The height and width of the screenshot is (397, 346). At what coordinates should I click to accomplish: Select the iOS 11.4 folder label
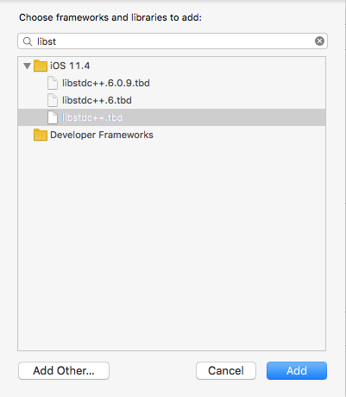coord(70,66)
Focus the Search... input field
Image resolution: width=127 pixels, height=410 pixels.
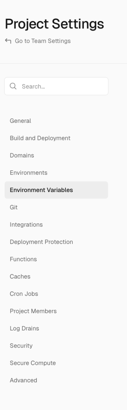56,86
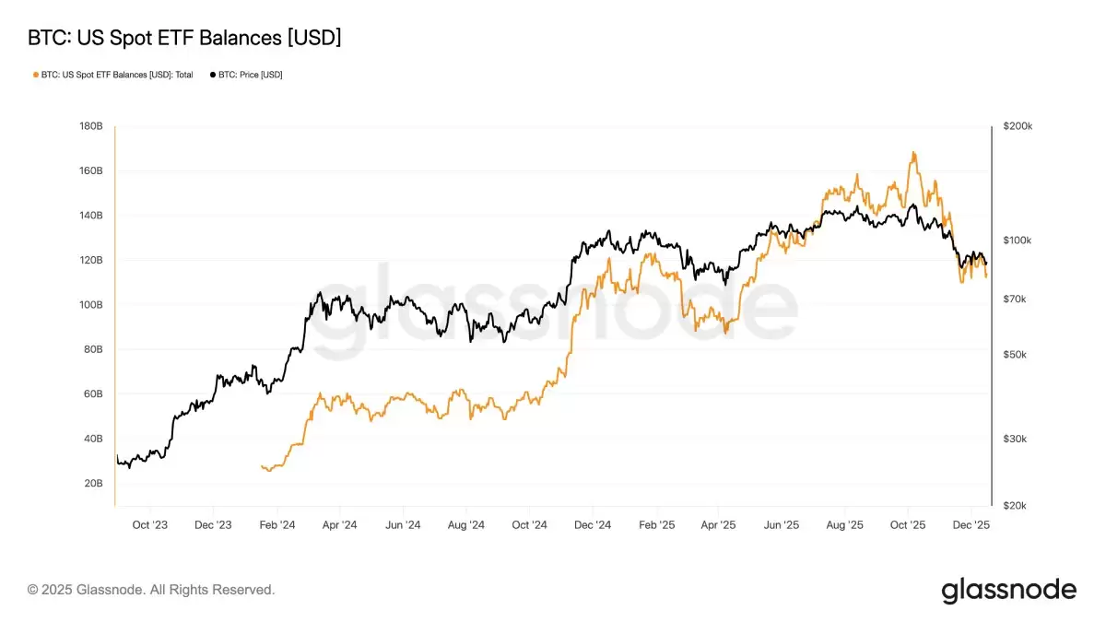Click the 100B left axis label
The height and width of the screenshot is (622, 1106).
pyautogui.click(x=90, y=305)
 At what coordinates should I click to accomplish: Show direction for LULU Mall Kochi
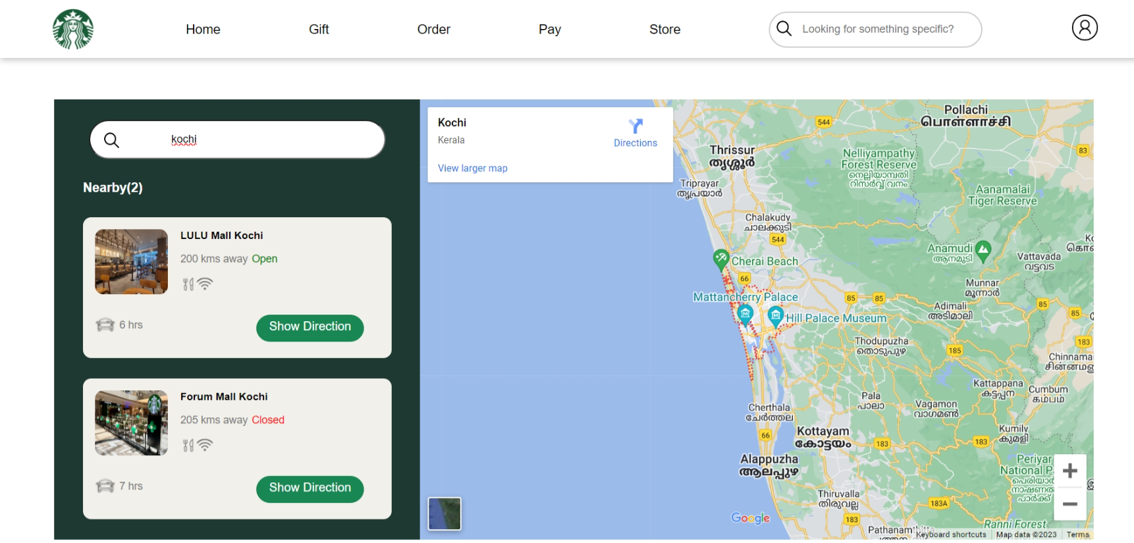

THE TASK: Print every one of the entries above again, word for word, without the pictures.

RESULT OF THIS TASK:
The height and width of the screenshot is (397, 346). At what coordinates should I click to accomplish: Select the iOS 11.4 folder label
coord(70,66)
Focus the Search... input field
Image resolution: width=127 pixels, height=410 pixels.
56,86
Click the 100B left axis label
The height and width of the screenshot is (622, 1106).
pyautogui.click(x=90, y=305)
 At what coordinates should I click to accomplish: Show direction for LULU Mall Kochi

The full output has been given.